Social Media Could Take Only a Fraction of Users’ Time With New Georgia Tech Method
A new visualization technique from the Georgia Institute of Technology could help users end the time-consuming habit of continually checking social media streams and endless updates. Where users might now commit minutes or hours on a single topic spanning thousands of posts, the Georgia Tech technique produces a single compiled social post that reads almost like a headline. Users are able to immediately understand the conversation and interact with the words and ideas that are being talked about the most, whether they are from an election, major sporting event, or latest product release.
“The technique seeks a balance between showing the most frequent words and preserving sentence structure,” says lead researcher Mengdie Hu, a Ph.D. student in Human-Centered Computing. “It gives people a high-level overview of the most common expressions in a document collection and how they are connected to each other.”
Implemented in a web browser, the visualization tool, called SentenTree (short for Sentence Tree), has been used to take almost a quarter of a million tweets shared in a 15-minute window of time during the 2014 World Cup and filter the conversation. The resulting single 100-word social post revealed that Brazil scored a goal in its own net, putting them down 0-1 in their match against Croatia. In the example post, “World Cup” and “own goal” are larger than other words, signaling that they appear more frequently. In the middle of and connecting these two phrases are “2014,” “bad,” and “Brazil,” which together give an idea of the larger social conversation. If users want more context, SentenTree allows them to hover over any word and drill down to see more details, including the number of times the phrases appear along with the original tweets.
“Even if you don’t know anything about soccer, there are visual cues to help users connect the concepts and play with the data,” Hu says. “The central idea behind SentenTree is to take a large social media dataset, find the most frequent sequences of words, and build a visualization out of them that mirrors the real-time conversation.”
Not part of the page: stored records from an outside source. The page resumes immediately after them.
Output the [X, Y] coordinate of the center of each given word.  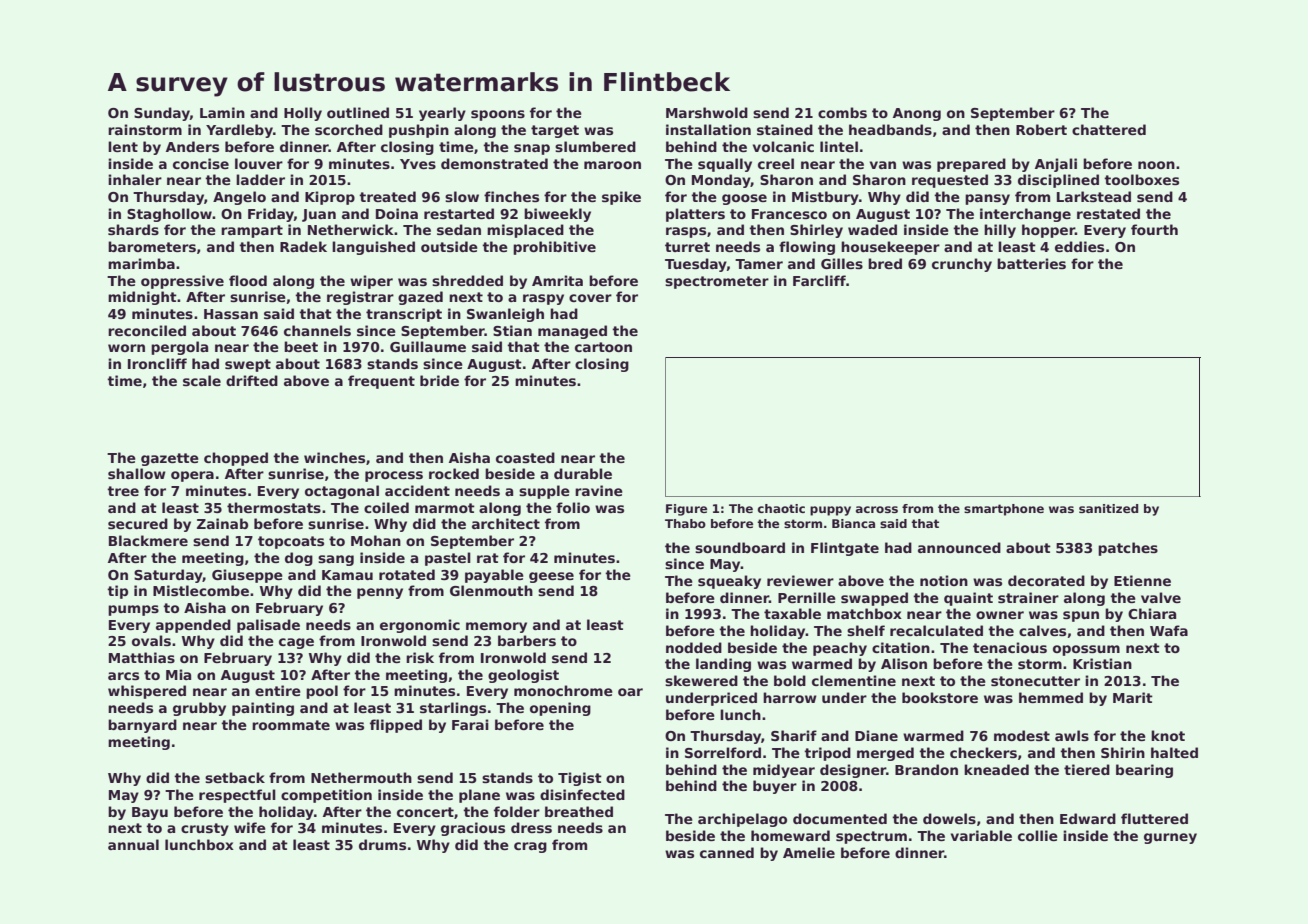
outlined [358, 112]
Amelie [809, 852]
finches [511, 196]
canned [727, 852]
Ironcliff [157, 363]
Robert [1041, 129]
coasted [525, 457]
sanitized [1108, 508]
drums [382, 844]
The researchers say that while there are numerous analytical tools for social media data that highlight concept relationships, topical changes, or physical locations, less common are tools that visualize the actual text content itself. SentenTree is designed to remedy this by consolidating, finding patterns in, and delivering useful content from many sources into one simple interactive view.
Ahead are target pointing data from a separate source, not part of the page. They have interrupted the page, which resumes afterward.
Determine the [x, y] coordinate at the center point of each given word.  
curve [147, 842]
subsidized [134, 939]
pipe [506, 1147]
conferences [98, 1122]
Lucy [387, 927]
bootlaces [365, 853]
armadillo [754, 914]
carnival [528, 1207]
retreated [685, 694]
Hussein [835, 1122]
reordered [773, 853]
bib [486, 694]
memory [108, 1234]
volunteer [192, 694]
The algorithms developed for SentenTree analyze the unstructured text data — developing a baseline sequential pattern of similar ideas and sentiments, all the while keeping a sentence-like structure — then incrementally add new words that build on the pattern as the algorithms search the text and kick out duplicate language. This allows the visualization to be a concise, readable representation of multiple thousands of threads. The visualization is even modified in length, based on the size of the screen, and is usually between 100-200 words.
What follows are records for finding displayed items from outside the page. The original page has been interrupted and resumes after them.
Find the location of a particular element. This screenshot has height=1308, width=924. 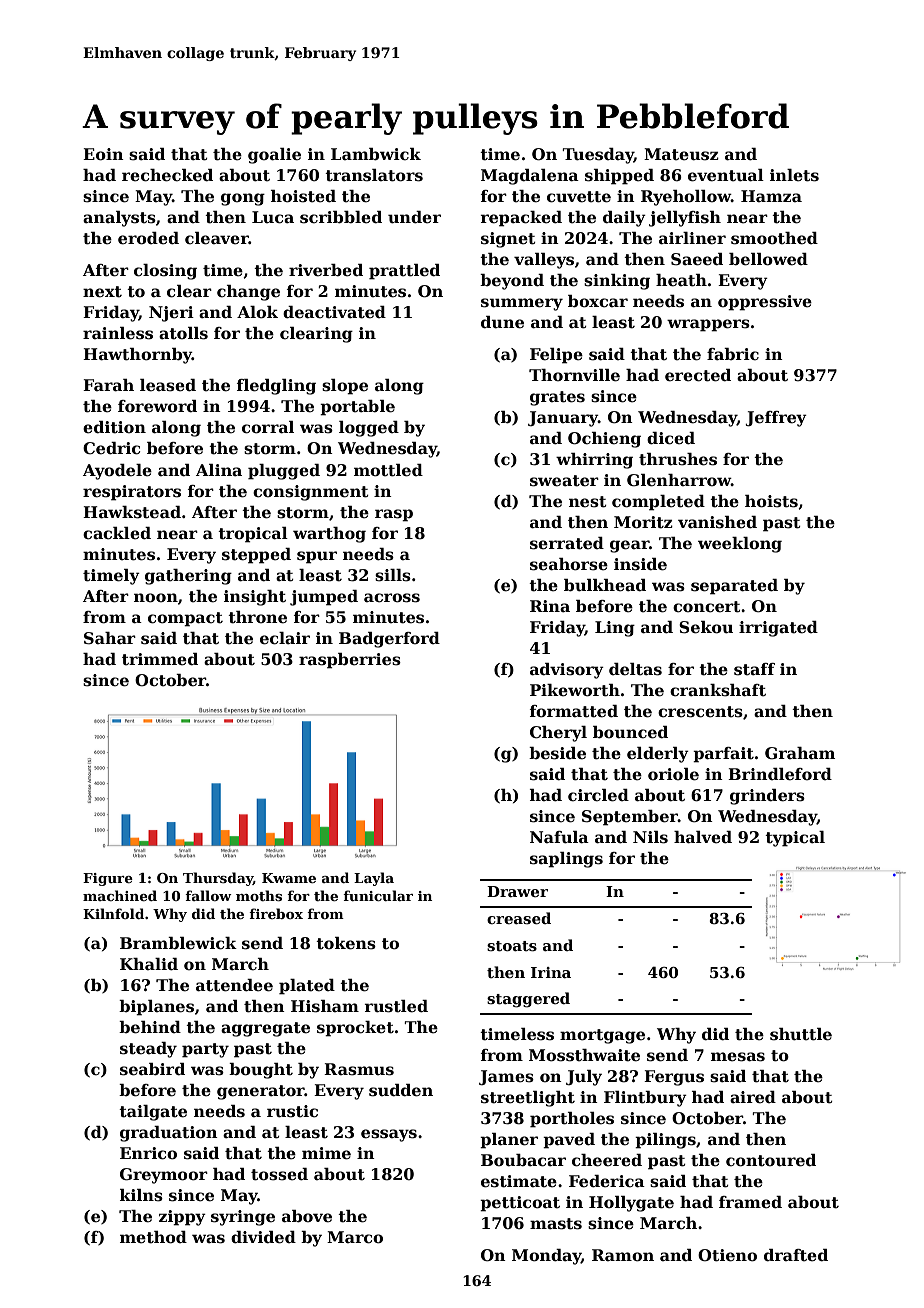

Cheryl is located at coordinates (558, 734).
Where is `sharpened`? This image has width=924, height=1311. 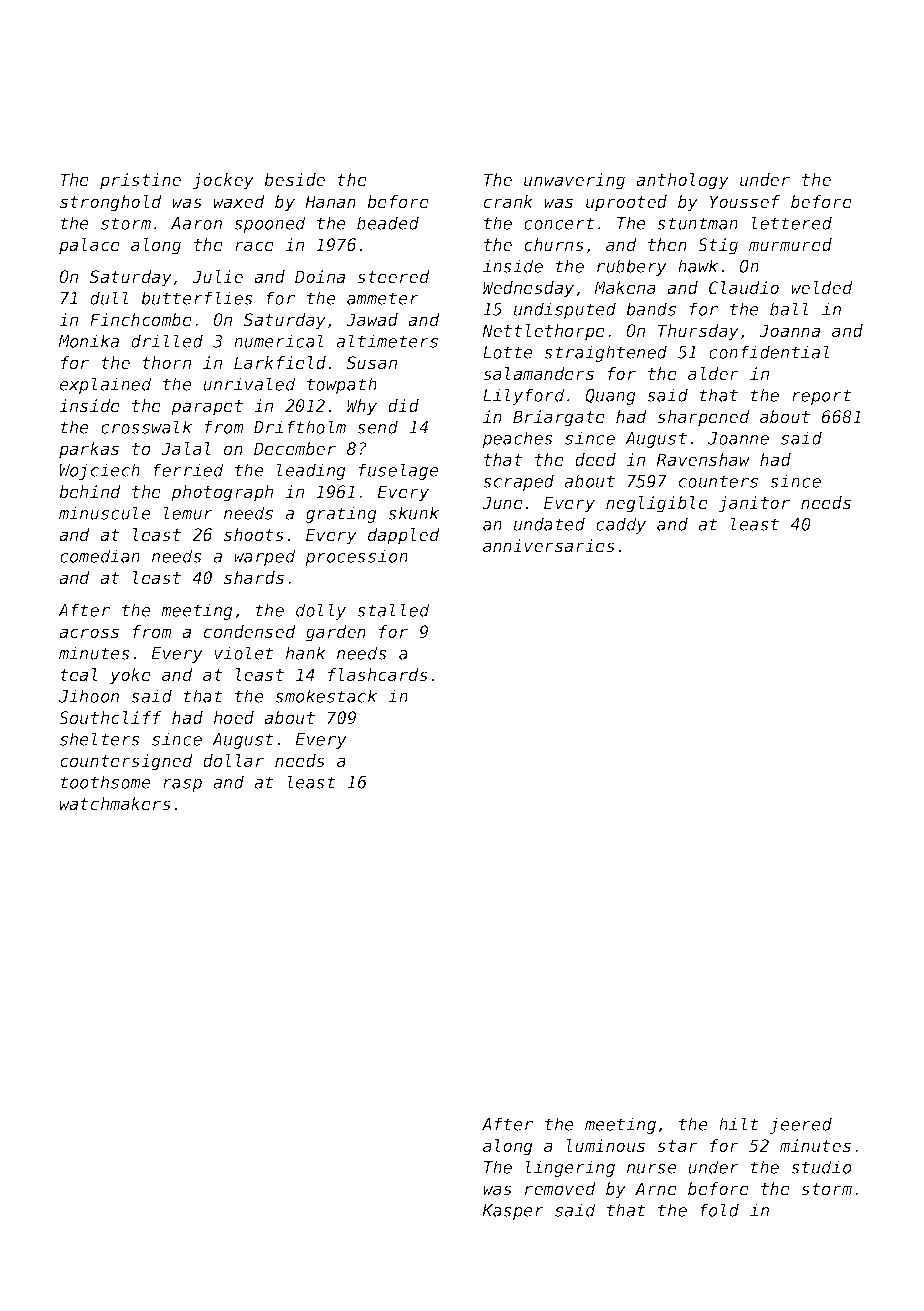
sharpened is located at coordinates (703, 418).
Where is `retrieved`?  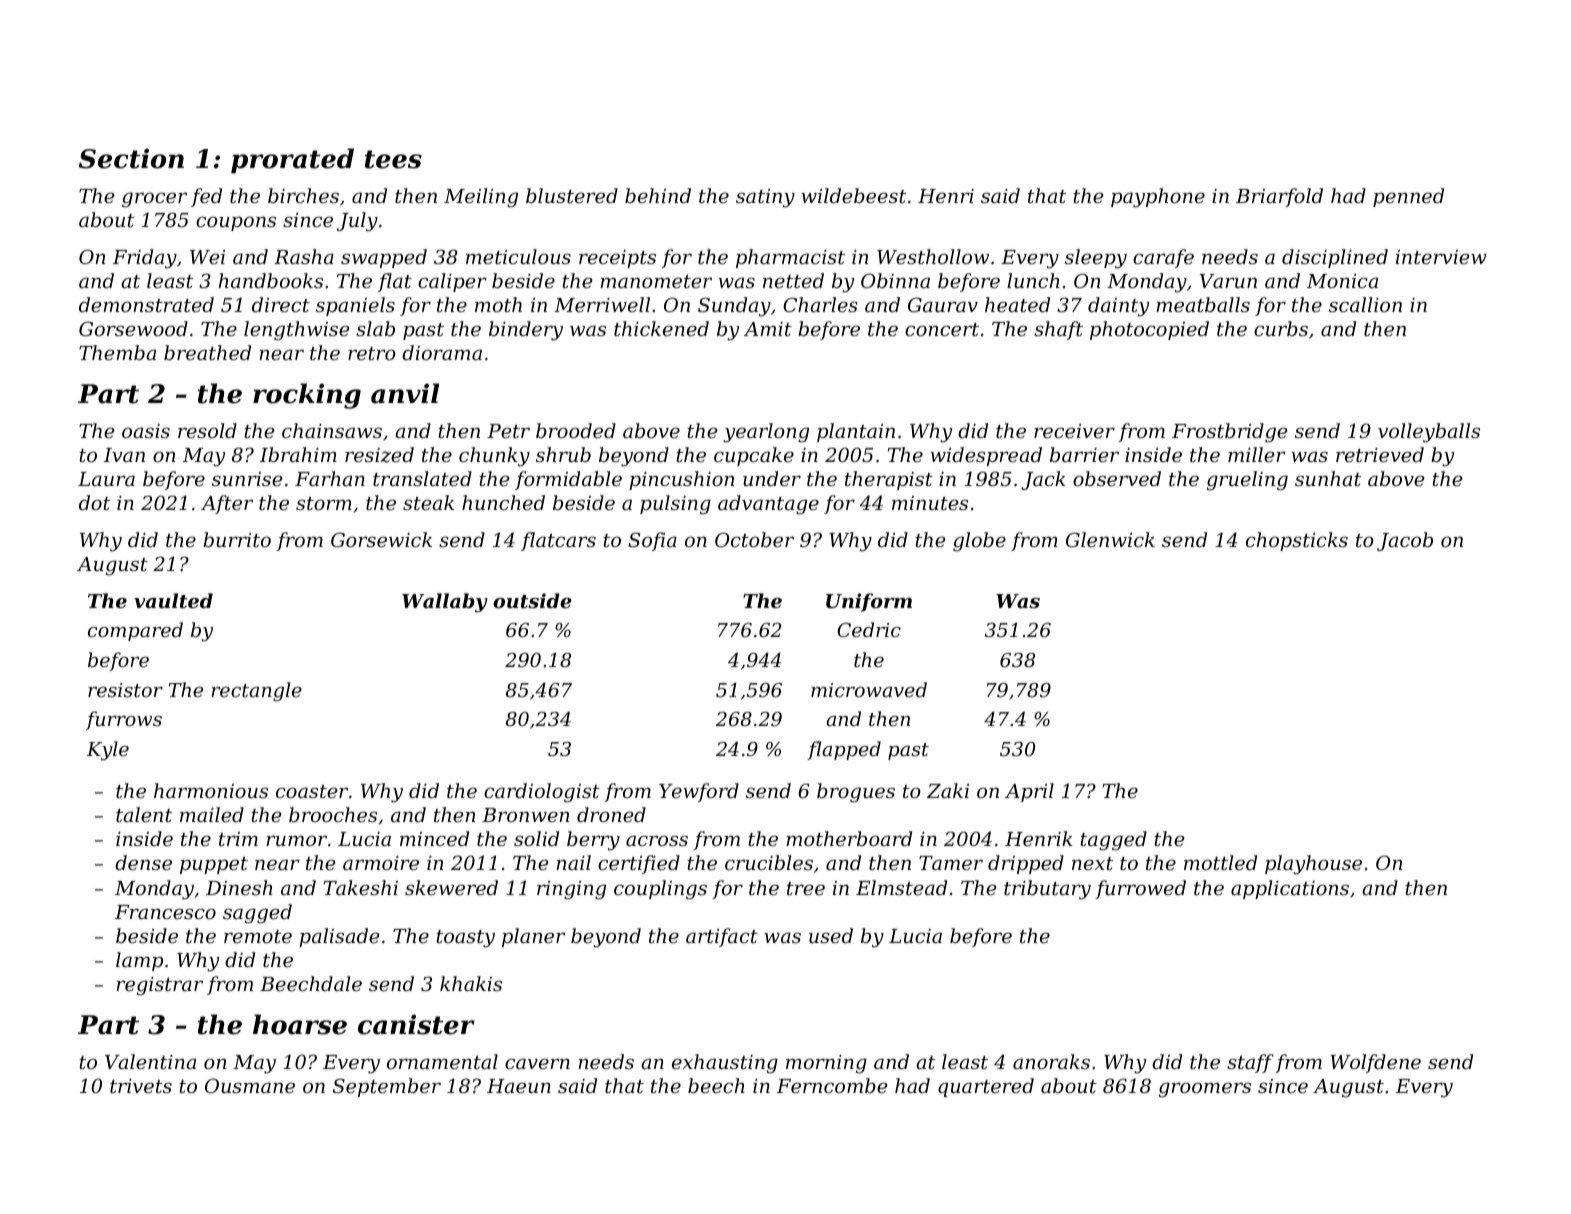
retrieved is located at coordinates (1380, 454).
“There is an unwieldy volume of unstructured text on the web that continues to grow explosively,” says John Stasko, professor of Interactive Computing at Georgia Tech and part of the research team. “Social media text includes rich information on the public’s interests and opinions, and we hope this technique can start to uncover important patterns and ideas that exist in this data.”
The Georgia Tech researchers are developing their tool to allow for a broader cross section of ideas to surface on the social web – anywhere from YouTube to Facebook to Reddit – instead of simply relying on what social media influencers, such as celebrities or prominent public figures, post on their channels.
SentenTree eventually will be available online for users to upload their own datasets to visualize. The work, presented in October at the IEEE Vis 2016 conference in Baltimore, Maryland, is published in the paper “Visualizing Social Media Content with SentenTree.”
This research is supported in part by the DARPA XDATA program and the National Science Foundation, Award IIS-1320537. The views and opinions expressed are those of the authors and do not necessarily represent the funding partners.